Geography

 



What courses? Geography; human geography; physical geography; coastal geography; applied geography; marine geography; environmental geography.

What do you come out with? A BA, BSc or MSci; MA or BSc in Scotland.

Why do it? “There has never been a more exciting time to study geography at university. It helps explain much of what is going on in the world right now, from climate change and the Arab Spring to globalization and natural disasters. Geographers have embraced new digital technologies and media in their field/laboratory work, making the knowledge and practical skills of the modern geographer very relevant to a wide range of employer needs. The employment stats for geography graduates are now better than for most other traditional academic subjects, so if you want to go places at university - and beyond - study geography.” - Martin Degg, head of geography and development studies at the University of Chester

What's it about? There are two main areas: human geography, which is concerned with people and cities, and physical geography, which is more scientific. Most general geography courses cover both areas in the first year before allowing students to specialise in the second and third years, culminating with a dissertation in the final year. Expect to look at people and places, culture in different regions, the way society and nature interact, and the vast array of different landscapes that adorn planet earth. Field trips are a common feature, and while several universities offer a year abroad, nearly all offer shorter residential trips away to explore the physical and social geography of towns and cities across the world. While physical geography degrees are tied closely to politics, economics and cultural studies, physical geography is classed as an environmental science, linked to the likes of geology and ecology. Students are also able to focus even more specifically when it comes to specialised degrees such as coastal geography and marine geography.

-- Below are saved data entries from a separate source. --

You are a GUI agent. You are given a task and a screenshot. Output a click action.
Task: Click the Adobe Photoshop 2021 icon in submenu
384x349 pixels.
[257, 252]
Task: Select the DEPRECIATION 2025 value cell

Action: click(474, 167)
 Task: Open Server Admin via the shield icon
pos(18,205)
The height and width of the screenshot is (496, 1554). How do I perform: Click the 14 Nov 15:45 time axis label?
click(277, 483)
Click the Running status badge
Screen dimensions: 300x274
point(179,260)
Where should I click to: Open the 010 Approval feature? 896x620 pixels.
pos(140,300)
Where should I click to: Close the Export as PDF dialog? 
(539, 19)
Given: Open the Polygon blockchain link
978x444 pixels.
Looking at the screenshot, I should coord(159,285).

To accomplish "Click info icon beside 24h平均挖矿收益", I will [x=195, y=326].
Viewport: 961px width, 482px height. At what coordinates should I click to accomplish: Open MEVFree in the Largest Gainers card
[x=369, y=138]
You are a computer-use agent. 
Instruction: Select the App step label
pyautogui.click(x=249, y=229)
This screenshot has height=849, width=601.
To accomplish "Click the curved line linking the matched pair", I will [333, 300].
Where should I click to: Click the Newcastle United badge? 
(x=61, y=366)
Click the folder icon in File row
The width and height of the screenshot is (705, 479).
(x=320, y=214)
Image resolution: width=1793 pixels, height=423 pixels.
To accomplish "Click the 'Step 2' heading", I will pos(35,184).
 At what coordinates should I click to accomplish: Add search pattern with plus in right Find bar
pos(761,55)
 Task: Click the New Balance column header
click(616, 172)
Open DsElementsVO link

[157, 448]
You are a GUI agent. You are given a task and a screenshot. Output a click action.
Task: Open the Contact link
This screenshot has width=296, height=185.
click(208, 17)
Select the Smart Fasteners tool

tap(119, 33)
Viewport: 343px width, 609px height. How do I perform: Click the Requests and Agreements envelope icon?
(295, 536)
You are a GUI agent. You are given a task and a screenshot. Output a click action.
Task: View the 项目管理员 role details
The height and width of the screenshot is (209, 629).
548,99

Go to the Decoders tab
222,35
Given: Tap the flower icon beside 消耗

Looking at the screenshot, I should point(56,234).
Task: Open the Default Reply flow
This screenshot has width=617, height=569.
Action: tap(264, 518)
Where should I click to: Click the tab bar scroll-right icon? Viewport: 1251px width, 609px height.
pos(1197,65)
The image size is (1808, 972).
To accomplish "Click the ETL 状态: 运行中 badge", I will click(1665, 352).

Study options: Most courses are three years full-time, or four in Scotland. If it’s an MSci you’re after, then you’ll also be studying for four years. Very few offer sandwich years to work in industry, although a couple do allow you to go abroad, mainly if you’re studying a joint honours alongside a language.

What will I need to do it? Many students have studied geography at A-level, and although it may be helpful, it’s not always essential. The nature of geography is such that it can be tailored to those whose previous expertise lie in humanities, social science, natural or the environmental science, or any combination of these, and therefore, entry requirements are generally flexible. For physical geography courses, sciences are preferred at A-level. Entry grades vary, but for top institutions, you’ll need the grades to match – at Cambridge it’s A*AA, Oxford is AAA, and LSE is AAB.

What are my job prospects? Geography graduates lend themselves to a wide range of jobs. They may go into geography-related careers such as urban regeneration and conservation, or they may apply their skills to a range of other industries, including law, management consultancy and marketing. As for success straight after uni, there’s almost an equal split between those in graduate-level positions, non-graduate positions and further study (28, 29 and 27 per cent respectively), according to The Times’ Good University Guide. Graduate salaries are just below average at £19,856.

Where’s best to do it? Cambridge tops this year’s Complete University Guide, and grabs third place for student satisfaction. Oxford and LSE come second and third overall, while Chester and Glamorgan hold the top two spots for satisfied students.

Related degrees: Earth and environmental sciences; biological sciences; politics and international studies; history; anthropology; earth and environmental sciences; chemical engineering; sociology; ecology; American studies; Arabic and Middle Eastern studies; African studies.